Sabtu, 27 Maret 2010

Jadilah Panutan


Tiba-tiba kusadari:
”Andaikan yang pertama-tama kuubah adalah diriku,
Maka dengan menjadikan diriku panutan,
Mungkin aku bisa mengubah lingkunganku...”

Sepenggal puisi karya Abu Yazid Al-Bisthami (Ibnu Muhammad Salim, Keajaiban Istigfar : 14) yang saya ubah kata terakhirnya, kini selalu menjadi pengingat bagi saya dalam menulis. Kebiasaan saya selama ini selalu mengkritisi hal-hal yang saya anggap menyimpang dari peraturan. Dalil yang saya pegang adalah ayat-ayat Al-Quran (tentang amr ma’ruf nahi munkar) : ”...hendaklah ada di antara kamu segolongan umat yang menyeru kepada kebajikan, memerintahkan perbuatan yang ma’ruf dan mencegah dari perbuatan munkar; merekalah orang-orang yang beruntung.” (QS Ali Imran [3]: 104).

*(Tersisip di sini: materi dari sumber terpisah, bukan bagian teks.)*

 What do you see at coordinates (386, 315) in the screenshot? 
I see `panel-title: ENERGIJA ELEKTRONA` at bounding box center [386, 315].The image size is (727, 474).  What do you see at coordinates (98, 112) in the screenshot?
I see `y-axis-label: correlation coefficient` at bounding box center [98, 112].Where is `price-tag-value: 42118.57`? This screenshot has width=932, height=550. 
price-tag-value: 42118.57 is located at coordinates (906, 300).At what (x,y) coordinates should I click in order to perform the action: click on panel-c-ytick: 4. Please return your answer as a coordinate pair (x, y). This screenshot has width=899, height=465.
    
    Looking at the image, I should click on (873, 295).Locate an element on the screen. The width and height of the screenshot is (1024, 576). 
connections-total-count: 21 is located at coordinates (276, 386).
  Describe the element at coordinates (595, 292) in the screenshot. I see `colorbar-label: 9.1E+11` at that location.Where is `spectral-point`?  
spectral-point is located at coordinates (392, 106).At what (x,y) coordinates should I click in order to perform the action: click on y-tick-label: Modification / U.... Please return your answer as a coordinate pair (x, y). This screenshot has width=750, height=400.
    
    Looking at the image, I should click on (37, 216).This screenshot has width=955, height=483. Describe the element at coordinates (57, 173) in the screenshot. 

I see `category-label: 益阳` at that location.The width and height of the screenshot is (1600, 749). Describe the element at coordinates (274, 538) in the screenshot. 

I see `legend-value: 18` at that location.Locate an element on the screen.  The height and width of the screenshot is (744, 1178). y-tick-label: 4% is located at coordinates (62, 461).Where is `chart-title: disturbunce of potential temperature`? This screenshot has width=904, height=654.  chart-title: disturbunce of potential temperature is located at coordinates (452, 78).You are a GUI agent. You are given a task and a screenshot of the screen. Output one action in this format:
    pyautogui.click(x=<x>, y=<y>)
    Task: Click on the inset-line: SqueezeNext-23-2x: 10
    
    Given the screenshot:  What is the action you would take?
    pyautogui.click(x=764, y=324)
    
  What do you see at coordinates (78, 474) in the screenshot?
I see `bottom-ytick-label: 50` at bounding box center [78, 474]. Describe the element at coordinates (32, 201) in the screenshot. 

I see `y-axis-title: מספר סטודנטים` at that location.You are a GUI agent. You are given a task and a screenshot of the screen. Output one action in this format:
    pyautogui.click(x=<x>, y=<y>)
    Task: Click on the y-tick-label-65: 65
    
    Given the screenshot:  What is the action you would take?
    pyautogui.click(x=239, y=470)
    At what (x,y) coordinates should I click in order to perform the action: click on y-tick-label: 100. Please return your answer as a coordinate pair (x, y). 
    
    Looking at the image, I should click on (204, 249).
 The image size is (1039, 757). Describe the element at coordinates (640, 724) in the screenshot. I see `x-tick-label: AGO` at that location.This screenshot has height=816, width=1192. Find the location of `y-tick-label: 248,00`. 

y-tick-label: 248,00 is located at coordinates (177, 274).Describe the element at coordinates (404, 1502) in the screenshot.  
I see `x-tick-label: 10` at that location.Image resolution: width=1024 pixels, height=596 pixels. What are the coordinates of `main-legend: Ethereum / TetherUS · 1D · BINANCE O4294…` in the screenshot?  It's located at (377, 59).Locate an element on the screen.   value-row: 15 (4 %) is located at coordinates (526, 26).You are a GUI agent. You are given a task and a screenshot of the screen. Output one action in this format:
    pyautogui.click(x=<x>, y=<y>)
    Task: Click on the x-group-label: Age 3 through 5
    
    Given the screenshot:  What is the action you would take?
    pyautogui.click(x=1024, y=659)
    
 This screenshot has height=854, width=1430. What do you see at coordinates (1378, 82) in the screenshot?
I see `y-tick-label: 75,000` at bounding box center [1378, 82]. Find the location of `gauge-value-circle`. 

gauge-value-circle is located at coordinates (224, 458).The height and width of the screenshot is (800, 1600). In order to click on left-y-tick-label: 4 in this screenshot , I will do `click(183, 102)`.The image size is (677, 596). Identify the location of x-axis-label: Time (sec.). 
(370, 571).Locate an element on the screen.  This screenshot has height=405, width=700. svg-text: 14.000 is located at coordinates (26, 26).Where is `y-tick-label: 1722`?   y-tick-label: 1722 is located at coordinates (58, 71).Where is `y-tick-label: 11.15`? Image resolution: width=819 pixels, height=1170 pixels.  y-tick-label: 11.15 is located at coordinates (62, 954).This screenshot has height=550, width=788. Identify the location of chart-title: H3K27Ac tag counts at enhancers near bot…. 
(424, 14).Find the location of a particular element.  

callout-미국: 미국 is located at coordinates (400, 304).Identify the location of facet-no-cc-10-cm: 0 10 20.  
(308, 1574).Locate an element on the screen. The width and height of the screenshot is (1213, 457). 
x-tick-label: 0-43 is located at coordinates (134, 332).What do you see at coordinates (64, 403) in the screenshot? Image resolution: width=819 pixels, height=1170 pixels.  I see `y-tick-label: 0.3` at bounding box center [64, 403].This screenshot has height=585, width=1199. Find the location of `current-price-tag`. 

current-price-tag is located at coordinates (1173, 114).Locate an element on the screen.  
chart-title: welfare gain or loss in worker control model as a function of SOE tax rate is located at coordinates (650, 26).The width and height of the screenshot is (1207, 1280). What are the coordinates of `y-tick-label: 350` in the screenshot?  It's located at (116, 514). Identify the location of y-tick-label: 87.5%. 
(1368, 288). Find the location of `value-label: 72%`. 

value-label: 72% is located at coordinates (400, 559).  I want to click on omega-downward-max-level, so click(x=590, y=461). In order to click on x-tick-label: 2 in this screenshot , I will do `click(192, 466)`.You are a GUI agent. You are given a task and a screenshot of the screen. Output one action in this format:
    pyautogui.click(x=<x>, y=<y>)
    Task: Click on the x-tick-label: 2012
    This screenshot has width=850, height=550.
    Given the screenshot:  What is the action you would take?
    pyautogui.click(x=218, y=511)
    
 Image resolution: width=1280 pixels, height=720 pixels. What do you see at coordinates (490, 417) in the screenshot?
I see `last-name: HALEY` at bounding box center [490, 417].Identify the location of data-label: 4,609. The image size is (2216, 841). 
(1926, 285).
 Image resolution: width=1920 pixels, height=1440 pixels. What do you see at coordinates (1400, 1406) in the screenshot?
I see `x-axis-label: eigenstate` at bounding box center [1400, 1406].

Menurut Al-Ghazali (Amr Ma’ruf Nahi Munkar : 79), ”Dalil-dalil agama, secara umum, menunjukkan kuatnya kewajiban ber-amr ma’ruf nahi munkar dan besarnya bahaya berdiam diri ketika menyaksikan suatu kemungkaran”.

Berdiam diri, itulah yang saya saksikan di negeri ini melihat berbagai kemungkaran. Tidak hanya berdiam diri, bahkan menutup-nutupi dengan alasan menjaga citra lembaga. Yang lebih parah adalah bukannya memberantas kemungkaran, justru ikut bermain didalamnya, dengan alasan karena merupakan suatu kebijakan. Kebijakan yang bersifat koruptif. Tidak heran, bila saat ini Indonesia merupakan sarangnya korupsi. Pejabat-pejabat yang seharusnya menjadi panutan, justru terlibat korupsi. Sungguh memalukan. Kalau ditelusuri akarnya, mungkin saja dulu, pada waktu sekolah membenarkan segala cara (menyontek, kolusi, nepotisme). Di lain pihak, para guru dan orangtua selalu menekankan nilai ”kejujuran” pada siswa-siswi dan putra-putrinya. Saya hanya bisa menghimbau kepada para guru, orangtua, termasuk kepada saya sendiri (selaku guru dan orangtua), jadilah panutan.

Selasa, 16 Maret 2010

Seorang Guru Letih

Seorang guru letih
Telah tigapuluh tahun mengabdi
Mengajar mendidik sampai mulut berbuih
Tiap hari menempuh jalan menurun mendaki
Tapi apa arti semua ini
Dengan gaji tidak mencukupi
Dengan enam anak satu bini
Di kota metropolitan seganas ini

Seorang guru letih
Pemerintah menghiburnya pahlawan tanpa tanda jasa
Yayasan memikat gajinya lillahi ta’aala
Ulama menyejukkan hatinya upahnya surga

Seorang guru letih
Tertatih


Puisi tersebut saya tulis pada tanggal 16 Agustus 2005, saya ambil dari antologi puisi saya ”Kaca Jendela”. Ketika puisi ini ditulis, program sertifikasi guru belum diluncurkan. Namun kalau kasusnya seperti yang ditulis oleh sdri. Indah (indah says:06 March, 2010 at 19:33), "...misalnya : Guru memiliki kualifikasi S1, Gol.IV/a, umur 52 tahun masa kerja 30 tahun, guru tsb. belum masuk kuota sertifikasi..."(dimuat di http://www.hariansumutpos.com/ dalam rubrik komentar untuk "Sertifikasi Guru Tahun 2010 Terancam", 10:31 Wednesday, 11 November 2009) maka selain guru tersebut sangat letih, tentu hatinya remuk redam karena melihat guru-guru yang lebih muda darinya terlebih dahulu lolos sertifikasi guru dan mendapat tunjangan profesi. Hanya jiwa keguruanlah yang membuat guru tersebut legowo (berlapang dada) menunggu giliran disertifikasi.
Saya sendiri, masa kerja sebagai guru lebih dari 20 tahun dan belum disertifikasi. Anehnya, sebagai koordinator perpustakaan saya mempunyai 5 orang staf, 3 orang diantaranya sudah disertifikasi, 1 orang yang sudah disertifikasi berlatar belakang pendidikan D3 perpustakaan (sekarang sudah sarjana pendidikan). Di lain pihak, suatu kebanggaan bagi saya membawahkan guru-guru yang sudah disertifikasi, dan merupakan alat pemacu motivasi untuk bekerja lebih baik lagi. Namun kalau mengikuti logika sertifikasi guru, yang sudah lolos semestinya lebih kompeten memegang jabatan tersebut.